The second: a smart religious man, a Pharisee, is probably sexually pure—his tribe set the standard for holiness. With one glance, he knows this sinful woman is infectious, capable of polluting the holy ones. And with the same glance he conveys to her that she is a living shame. Her worship tempts the Pharisee to doubt Jesus. He thinks: ‘How can a holy man tolerate tactile, nearly vulgar devotion from an unclean girl?’

Two people seeking Jesus: a thoughtful religious man unsure as to who Jesus is,
and a sinner grateful for her Cure.

A paradox! The Pharisee whose home it was makes little room for Jesus in his life, while the woman who broke into the Pharisee’s home makes Jesus her home. She had already received His mercy- bursting with gratitude, she disregards her religious accuser so she can thank Jesus for cancelling her sin.

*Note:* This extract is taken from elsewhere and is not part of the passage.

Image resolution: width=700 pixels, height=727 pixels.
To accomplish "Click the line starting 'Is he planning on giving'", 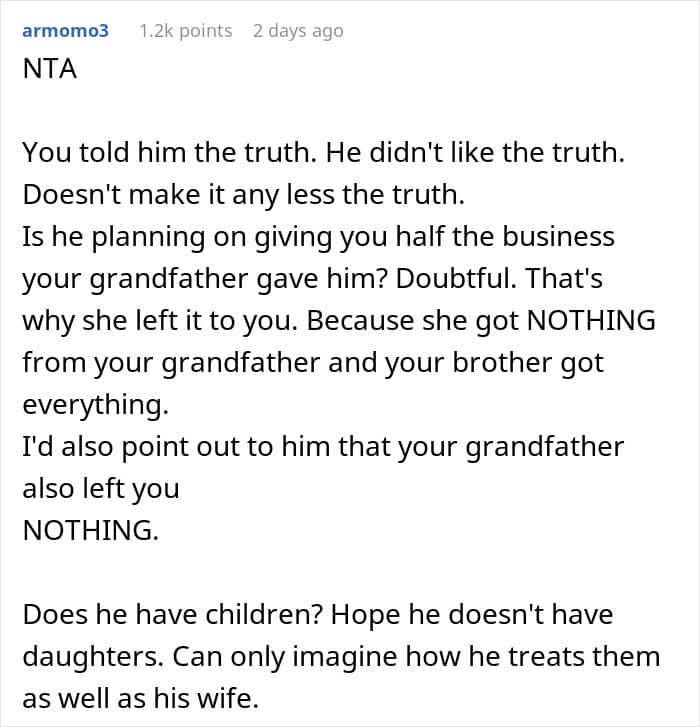I will click(318, 237).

She washes His feet with tearful gratitude. She gives Him herself; she flings open the doors of her house of shame, He floods it with mercy, and transforms her into a living temple. Now she worships: ‘Worthy is the Lamb who bore my shame and makes me virgin again!’

That is the power of gratitude; it gives us courage to break shame—to go boldly past the Pharisee and worship the One. Jesus said it best in the parable of the debtors: Those who are forgiven much will love Me much!

We the forgiven become true worshippers. We have authority to break through bad religion and live thankfully before this One who cures every sin. I am one such worshipper. Jesus freed me from homosexuality years ago and I’ve not looked back; I look forward, fully engaged with merciful Jesus and His Church.

40-years-ago, I shared my story before the first Vineyard Church in Los Angeles. My wife and I have since been privileged to lead many like us to pools of mercy where sin and shame and struggle give way to wholeness. Such joy—to discover Merciful Jesus as the Source and Defender of our purity! We can’t help but worship Him—to give Him our whole lives. We live to bear witness of what He has done in us and to invite others to live holy, grateful lives.

Our transformation is no personal privilege—it has relevance for all persons. We want to give hope to everyone of Jesus’ mercy. His eyes free us continually from the glare of the Pharisee who wants to shame us into silence. He makes the way. Always. Merciful Jesus, may our worship rise for another 40 years, then onto eternity!